Até o advento da ditadura civil-militar (1964-1985) estudávamos todos (classe média e assalariados, pequenos proprietários e não proprietários) na mesma escola. Eu fiz parte dessa convivência. Filhos da classe média e filhos dos trabalhadores vivíamos todos juntos (e havia muita solidariedade). Aprendíamos as mesmas lições, a mesma cultura, os mesmos valores. O arrocho salarial avassalador (imposto pelos senhores neofeudais, para promover seu mais rápido enriquecimento), o incremento da desigualdade (os civis-militares se apoderaram do País com Gini de 0,53 e o entregaram com Gini de 0,61: Gini é o índice que mede a desigualdade; quanto mais próximo de 1, mais desigual o país) e o congelamento dos investimentos sociais na área da educação, saúde, mobilização, transportes urbanos etc. Dizimaram os serviços públicos.

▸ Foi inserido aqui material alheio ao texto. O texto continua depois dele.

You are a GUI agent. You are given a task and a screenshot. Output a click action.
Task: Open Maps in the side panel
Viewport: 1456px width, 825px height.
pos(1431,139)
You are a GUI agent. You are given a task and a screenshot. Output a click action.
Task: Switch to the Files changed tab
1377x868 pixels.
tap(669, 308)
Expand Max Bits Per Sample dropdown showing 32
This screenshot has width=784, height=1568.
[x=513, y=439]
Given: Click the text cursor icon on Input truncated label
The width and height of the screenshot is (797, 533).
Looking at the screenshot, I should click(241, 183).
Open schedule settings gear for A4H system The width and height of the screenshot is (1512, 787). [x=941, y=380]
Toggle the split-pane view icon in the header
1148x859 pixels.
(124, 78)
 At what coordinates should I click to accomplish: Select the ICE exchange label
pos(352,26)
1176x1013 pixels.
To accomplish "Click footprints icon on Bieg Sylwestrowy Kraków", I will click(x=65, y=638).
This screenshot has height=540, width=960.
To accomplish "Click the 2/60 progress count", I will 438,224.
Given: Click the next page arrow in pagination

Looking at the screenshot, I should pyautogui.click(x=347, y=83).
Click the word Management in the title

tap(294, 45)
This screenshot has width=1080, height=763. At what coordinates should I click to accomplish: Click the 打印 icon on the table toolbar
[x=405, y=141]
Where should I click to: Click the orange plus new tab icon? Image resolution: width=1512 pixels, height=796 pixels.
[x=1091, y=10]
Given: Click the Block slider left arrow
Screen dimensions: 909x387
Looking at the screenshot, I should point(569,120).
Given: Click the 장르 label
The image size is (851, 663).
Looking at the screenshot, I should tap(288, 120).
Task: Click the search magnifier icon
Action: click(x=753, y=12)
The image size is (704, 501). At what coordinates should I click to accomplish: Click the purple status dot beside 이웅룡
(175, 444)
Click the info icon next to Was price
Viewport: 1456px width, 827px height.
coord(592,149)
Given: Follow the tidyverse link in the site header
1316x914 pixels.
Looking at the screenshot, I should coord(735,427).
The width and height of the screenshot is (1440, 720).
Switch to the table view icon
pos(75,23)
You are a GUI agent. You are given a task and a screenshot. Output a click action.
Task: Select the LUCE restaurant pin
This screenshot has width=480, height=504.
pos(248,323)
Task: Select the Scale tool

Melhoramos em termos de infra-estrutura energética, transportes, mas os serviços públicos viraram pó (ou algo próximo disso). Foi aí que se deu a ruptura das classes médias com as classes assalariadas e marginalizadas: quem podia (e quem pode) corre (ou correu) para a privatização da saúde, da educação (escolas particulares), do transporte individual etc. Os serviços públicos ficaram para os pobres, os desamparados, os assalariados proletários, os marginalizados. O ódio dos senhores neofeudais contra as classes não proprietárias impregnou a alma dos pequenos burgueses (pequenos proprietários), que abandonaram à própria sorte todos os usuários de serviços públicos (que passou a ser o eufemismo identificador das classes “inferiorizadas”).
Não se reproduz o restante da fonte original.